WHAT THIS TASK INVOLVES ▸ Reproduce the listing verbatim from the line containing "I want to click on person-list-item: KAGANOVITCH" up to and including the final line of the listing.

SUPPLIED MATERIAL ▸
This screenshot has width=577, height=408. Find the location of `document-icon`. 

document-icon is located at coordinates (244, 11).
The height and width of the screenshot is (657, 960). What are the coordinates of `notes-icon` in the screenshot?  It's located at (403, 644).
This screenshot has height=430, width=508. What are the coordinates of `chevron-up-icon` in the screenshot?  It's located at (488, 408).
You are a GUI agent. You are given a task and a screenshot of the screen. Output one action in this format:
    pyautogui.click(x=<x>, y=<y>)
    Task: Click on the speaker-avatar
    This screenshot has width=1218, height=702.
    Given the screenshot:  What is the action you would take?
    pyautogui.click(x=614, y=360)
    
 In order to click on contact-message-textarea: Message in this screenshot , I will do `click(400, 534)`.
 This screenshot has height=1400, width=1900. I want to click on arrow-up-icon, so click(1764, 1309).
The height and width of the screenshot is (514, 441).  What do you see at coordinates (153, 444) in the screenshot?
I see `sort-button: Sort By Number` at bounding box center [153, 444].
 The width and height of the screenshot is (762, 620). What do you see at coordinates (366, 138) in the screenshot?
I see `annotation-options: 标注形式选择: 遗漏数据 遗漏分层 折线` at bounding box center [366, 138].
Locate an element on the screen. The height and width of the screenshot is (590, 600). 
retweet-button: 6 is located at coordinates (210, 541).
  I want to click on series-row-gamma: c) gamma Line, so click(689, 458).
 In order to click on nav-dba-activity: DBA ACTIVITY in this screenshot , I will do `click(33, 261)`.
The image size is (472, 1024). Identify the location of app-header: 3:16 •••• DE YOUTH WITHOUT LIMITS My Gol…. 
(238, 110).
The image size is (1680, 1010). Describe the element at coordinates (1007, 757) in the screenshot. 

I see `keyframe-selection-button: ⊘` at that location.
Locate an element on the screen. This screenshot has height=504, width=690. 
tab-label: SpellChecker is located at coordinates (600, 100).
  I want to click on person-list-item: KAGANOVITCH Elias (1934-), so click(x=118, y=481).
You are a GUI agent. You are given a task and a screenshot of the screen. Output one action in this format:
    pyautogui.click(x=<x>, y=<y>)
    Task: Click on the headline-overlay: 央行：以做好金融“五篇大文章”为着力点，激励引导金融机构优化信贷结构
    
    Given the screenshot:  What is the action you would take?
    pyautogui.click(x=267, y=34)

EXERCISE OUTPUT ▸
  I want to click on person-list-item: KAGANOVITCH Elias (1934-), so click(x=118, y=481).
You are a GUI agent. You are given a task and a screenshot of the screen. Output one action in this format:
    pyautogui.click(x=<x>, y=<y>)
    Task: Click on the headline-overlay: 央行：以做好金融“五篇大文章”为着力点，激励引导金融机构优化信贷结构
    
    Given the screenshot:  What is the action you would take?
    pyautogui.click(x=267, y=34)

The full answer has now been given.